Having completed its task, it is with humility that the Tribunal presents this report to the country and the world. Even as we complete our task, we know and recognise that our country’s record in the matter of punishment of the guilty in cases of mass crimes, against the minorities, against Dalits, and against the poor has been pathetic. Yet, with hope that is eternal to the human condition, we do present this report in the belief that, this time, knowing the truth will help us chalk a future that is radically different.
The sorry state of the rule of law in the country is closely connected to the functioning and accountability of our courts, and the criminal justice system is crying out for radical reform. We hope that with justice to the victim-survivors, these reforms will become a matter of urgent political debate.

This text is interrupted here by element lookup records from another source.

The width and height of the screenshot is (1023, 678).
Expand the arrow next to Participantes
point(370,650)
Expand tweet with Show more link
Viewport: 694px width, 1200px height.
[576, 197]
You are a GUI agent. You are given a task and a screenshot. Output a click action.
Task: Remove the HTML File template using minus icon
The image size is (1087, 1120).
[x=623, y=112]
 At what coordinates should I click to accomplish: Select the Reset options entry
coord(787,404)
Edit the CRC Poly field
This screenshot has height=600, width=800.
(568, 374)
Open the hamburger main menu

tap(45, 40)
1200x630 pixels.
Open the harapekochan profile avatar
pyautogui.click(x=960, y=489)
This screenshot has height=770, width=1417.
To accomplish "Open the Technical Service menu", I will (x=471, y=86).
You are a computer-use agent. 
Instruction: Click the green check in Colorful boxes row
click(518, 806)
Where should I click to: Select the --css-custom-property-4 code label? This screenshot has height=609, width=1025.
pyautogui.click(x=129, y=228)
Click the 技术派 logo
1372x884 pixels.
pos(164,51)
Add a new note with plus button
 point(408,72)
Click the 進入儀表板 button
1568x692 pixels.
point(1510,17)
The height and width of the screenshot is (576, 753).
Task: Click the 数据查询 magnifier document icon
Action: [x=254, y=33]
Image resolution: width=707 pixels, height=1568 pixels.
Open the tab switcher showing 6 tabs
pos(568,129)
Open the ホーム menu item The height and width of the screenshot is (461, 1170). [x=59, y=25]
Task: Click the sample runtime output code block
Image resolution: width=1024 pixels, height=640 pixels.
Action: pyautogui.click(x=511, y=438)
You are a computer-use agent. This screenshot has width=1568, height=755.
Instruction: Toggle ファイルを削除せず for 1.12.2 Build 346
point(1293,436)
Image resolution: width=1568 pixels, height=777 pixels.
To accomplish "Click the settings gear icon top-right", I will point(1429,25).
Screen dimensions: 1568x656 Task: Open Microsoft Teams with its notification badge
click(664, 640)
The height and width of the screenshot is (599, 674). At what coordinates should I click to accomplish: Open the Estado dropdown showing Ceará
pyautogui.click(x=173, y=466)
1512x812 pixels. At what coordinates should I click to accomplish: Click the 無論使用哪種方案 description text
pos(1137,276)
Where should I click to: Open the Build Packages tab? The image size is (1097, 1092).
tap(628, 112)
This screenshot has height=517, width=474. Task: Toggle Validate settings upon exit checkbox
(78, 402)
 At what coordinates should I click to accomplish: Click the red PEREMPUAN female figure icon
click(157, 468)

The Tribunal would like to express its gratitude to justice GG Loney (retd) who participated in some sittings of the Tribunal. The panel also benefited from the insights provided by justice PD Desai (former CJ Mumbai, Kolkata and Himachal Pradesh High Court) who met us in Ahmedabad, and over lengthy discussions, enhanced our understanding and grasp of the situation.
The setting up and the functioning of the Tribunal was made possible due to the Citizens for Justice and Peace, an association of committed citizens from all walks of life, from Mumbai and Ahmedabad, who came together to garner support for the fight for justice, post-carnage. The Tribunal acknowledges its huge debt to this group that felt duty and conscience bound to support and make possible such a Citizen’s Inquiry.
The committed team from Sabrang Communications and Publishing, Mumbai, ably handled the secretariat of the Tribunal. Dr Uma Sheth and Rashmi contributed of their time generously. Their responsibilities included coordinating the schedules of the Tribunal in Ahmeabad and from it’s districts– its sittings, recording of evidence, translating and transcribing the evidence and handling voluminous material. Then came the task of deliberations on the evidence by the panel which constituted the Tribunal and finalising this report.
During the Tribunal hearings, the India Centre for Human Rights and Law, Mumbai, Prashant, Ahmedabad, and PUCL-Shanti Abhiyan, Vadodara, provided able support for the Tribunal’s hearings.
The panel that constituted the Tribunal pays a humble tribute to all the hapless and innocent victims of the ghastly Gujarat carnage. We dedicate this report to them and to their surviving relatives. And also to each one of those women and men who, at great risk to their person, provided succour and helped expose the truth.